> **Directions for this task**: For this exercise, copy exactly every line from the one holding "This screenshot has height=178, width=412." through the end of the data, both included. Omit pictures.

(Stored data)
━━━━━━━━━━━━━━━━━━━━

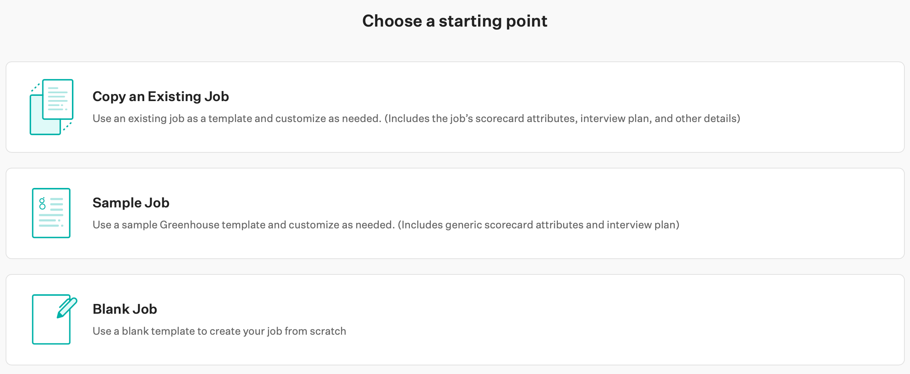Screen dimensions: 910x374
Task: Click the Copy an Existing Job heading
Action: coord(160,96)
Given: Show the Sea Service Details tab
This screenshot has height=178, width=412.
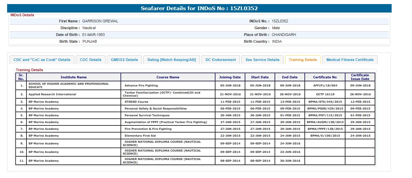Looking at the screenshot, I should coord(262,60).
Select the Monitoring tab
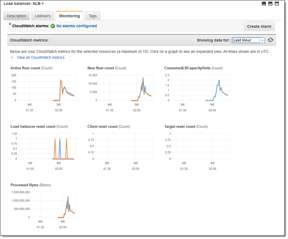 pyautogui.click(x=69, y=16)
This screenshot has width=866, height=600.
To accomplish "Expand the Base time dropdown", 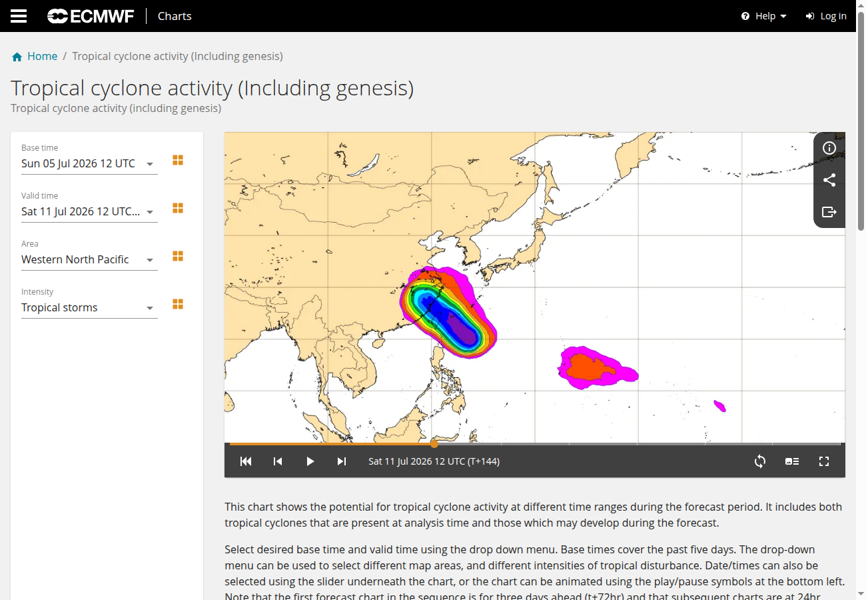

━━━━━━━━━━━━━━━━━━━━

> **Solution for this task**:
This screenshot has height=178, width=412.
Looking at the screenshot, I should coord(262,60).
Select the Monitoring tab
 pyautogui.click(x=69, y=16)
This screenshot has width=866, height=600.
To accomplish "Expand the Base time dropdown", 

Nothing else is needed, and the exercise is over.